The proposed solution by @wutzebaer seems not to work, instead try the solution below (code based on the example from: https://rosettacode.org/wiki/Find_the_intersection_of_two_lines#Java). s1 and s2 are the endpoints of the first line and d1 and d2 are the endpoints of the second line.

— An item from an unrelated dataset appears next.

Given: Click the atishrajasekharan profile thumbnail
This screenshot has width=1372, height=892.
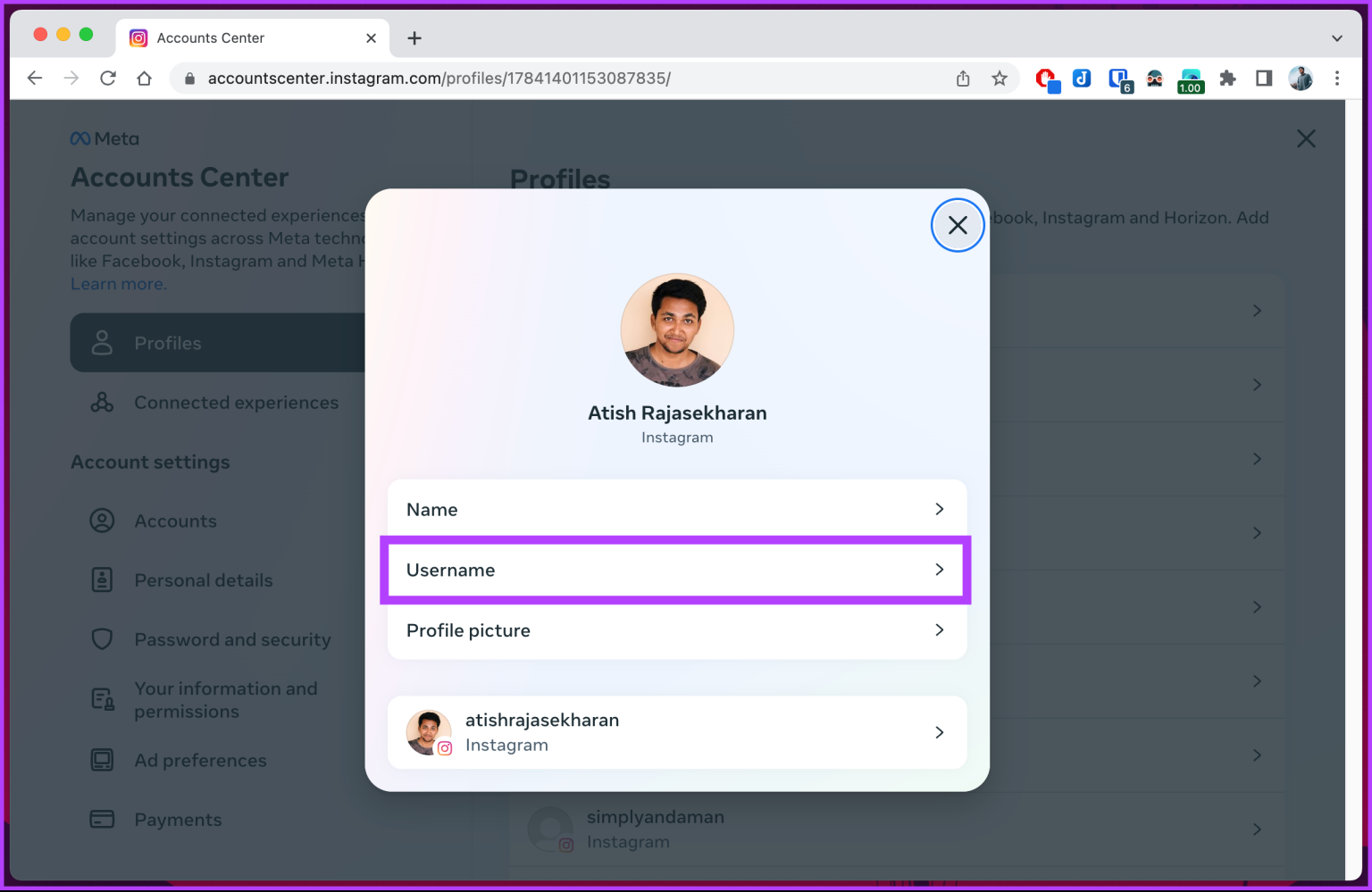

public static Point2D.Float calculateInterceptionPoint(Point2D.Float s1, Point2D.Float s2, Point2D.Float d1, Point2D.Float d2) {

        double a1 = s2.y - s1.y;
        double b1 = s1.x - s2.x;
        double c1 = a1 * s1.x + b1 * s1.y;

        double a2 = d2.y - d1.y;
        double b2 = d1.x - d2.x;
        double c2 = a2 * d1.x + b2 * d1.y;

        double delta = a1 * b2 - a2 * b1;
        return new Point2D.Float((float) ((b2 * c1 - b1 * c2) / delta), (float) ((a1 * c2 - a2 * c1) / delta));

    }

public static void main(String[] args) {

    System.out.println(calculateInterceptionPoint(new Point2D.Float(3, 5), new Point2D.Float(0, 2), new Point2D.Float(1, 2), new Point2D.Float(4, 0)));

}

Answer 3

That's what i got. Couldn't find any exeptions which don't work:

public static Point calculateInterceptionPoint(Point s1, Point d1, Point s2, Point d2) {

    double sNumerator = s1.y * d1.x + s2.x * d1.y - s1.x * d1.y - s2.y * d1.x;
    double sDenominator = d2.y * d1.x - d2.x * d1.y;

    // parallel ... 0 or infinite points, or one of the vectors is 0|0
    if (sDenominator == 0) {
        return null;
    }

    double s = sNumerator / sDenominator;

    double t;
    if (d1.x != 0) {
        t = (s2.x + s * d2.x - s1.x) / d1.x;
    } else {
        t = (s2.y + s * d2.y - s1.y) / d1.y;
    }

    Point i1 = new Point(s1.x + t * d1.x, s1.y + t * d1.y);

    return i1;

}

public static void main(String[] args) {
    System.out.println(calculateInterceptionPoint(new Point(3, 5), new Point(0, 2), new Point(1, 2), new Point(4, 0)));
    System.out.println(calculateInterceptionPoint(new Point(3, 5), new Point(0, 2), new Point(1, 2), new Point(0, 2)));
    System.out.println(calculateInterceptionPoint(new Point(0, 0), new Point(0, 2), new Point(0, 0), new Point(2, 0)));
    System.out.println(calculateInterceptionPoint(new Point(0, 0), new Point(0, 2), new Point(0, 0), new Point(0, 2)));
    System.out.println(calculateInterceptionPoint(new Point(0, 0), new Point(0, 0), new Point(0, 0), new Point(0, 0)));
}

Answer 4

Lets assume you have these 2 functions:

y = m1*x + b1    
y = m2*x + b2

To find the intersection point of the x-axis we do:

m1*x+b1 = m2*x+b2    
m1*x-m2*x = b2 - b2    
x(m1-m2) = (b2-b1)    
x = (b2-b1) / (m1-m2)

To find y, you use of the function expressions and replace x for its value (b2-b1) / (m1-m2).

So:

y = m1 * [(b2-b1) / (m1-m2)] + b1

You have (this.b - line.b), change to (line.b - this.b).

public Point intersect(Line line) {
    double x = (line.b - this.b) / (this.m - line.m);
    double y = this.m * x + this.b;

    return new Point((int) x, (int) y);
}